Incidence, Predictors and Prognosis of Pacemaker Implantation after Transcatheter Aortic Valve Implantation versus Surgical Aortic Valve Replacement: A Prospective Cohort Study
- PMID: 41773364
- DOI: 10.7417/CT.2026.2003
Incidence, Predictors and Prognosis of Pacemaker Implantation after Transcatheter Aortic Valve Implantation versus Surgical Aortic Valve Replacement: A Prospective Cohort Study
Abstract
Background: Cardiac conduction disturbances remain a frequent complication after aortic valve replacement, particularly following transcatheter aortic valve implantation. These disturbances may necessitate permanent pacemaker implantation and can influence post procedural outcomes, yet comparative prospective data integrating anatomical predictors remain limited.
Aim: To compare the incidence and prognosis of cardiac conduction disturbances and permanent pacemaker implantation after transcatheter versus surgical aortic valve replacement, and to identify independent clinical and radiological predictors of pacemaker requirement.
Method: This prospective cohort study included 60 elderly patients with severe aortic stenosis who underwent either surgical aortic valve replacement or transcatheter aortic valve implantation.
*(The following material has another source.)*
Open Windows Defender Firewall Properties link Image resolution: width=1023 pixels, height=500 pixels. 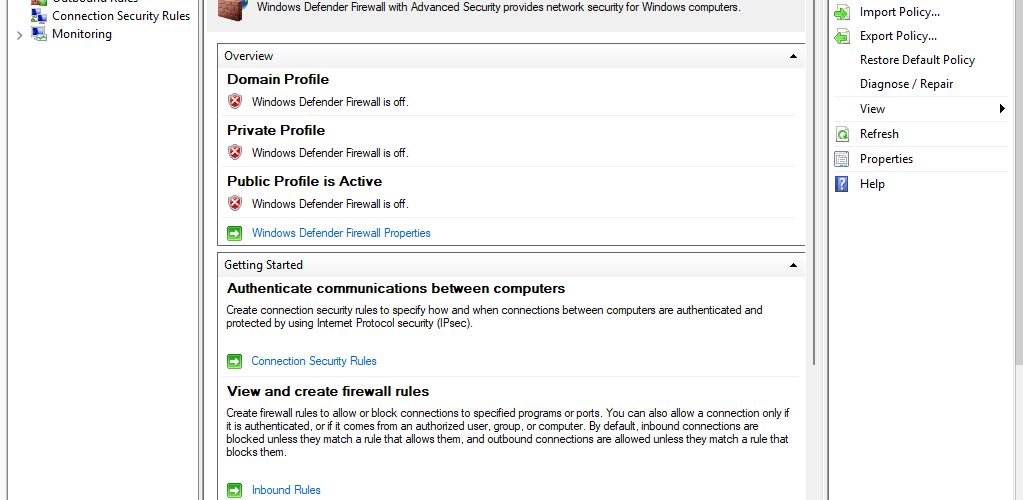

Clinical, electrocardiographic, echocardiographic, and computed tomography based radiological data were collected. Patients were followed for six months to assess new onset conduction disturbances, pacemaker implantation, and clinical outcomes. Multivariable regression analysis was used to identify independent predictors of permanent pacemaker implantation.
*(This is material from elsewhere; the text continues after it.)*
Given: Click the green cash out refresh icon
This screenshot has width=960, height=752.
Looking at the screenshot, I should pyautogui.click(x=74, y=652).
Results: Among 60 patients, 20 underwent SAVR and 40 underwent TAVI. New onset conduction disturbances were more frequent after TAVI than SAVR (45% vs 15%). Permanent pacemaker implantation occurred in 35% of TAVI patients compared with 10% after SAVR. Within TAVI, pacemaker implantation was higher with self-expandable valves than balloon expandable valves (50% vs 20%). Greater implantation depth and higher LVOT calcification were independent predictors of pacemaker implantation.
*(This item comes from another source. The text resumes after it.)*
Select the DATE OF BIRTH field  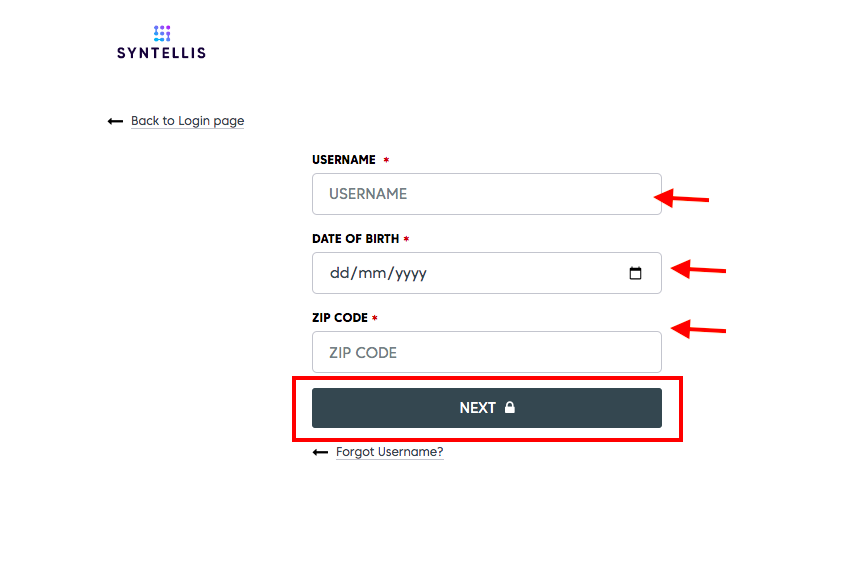486,273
Conclusion: Transcatheter aortic valve implantation is associated with a higher risk of conduction disturbances and permanent pacemaker implantation than surgical replacement, driven largely by procedural and anatomical factors. Integration of detailed pre procedural imaging may improve risk stratification and procedural planning.
Keywords: Aortic stenosis; Transcatheter aortic valve implantation; Surgical aortic valve replacement; Conduction disturbances; Permanent pacemaker implantation; Computed tomography; Implantation depth; Left ventricular outflow tract; Valve type; Prognosis.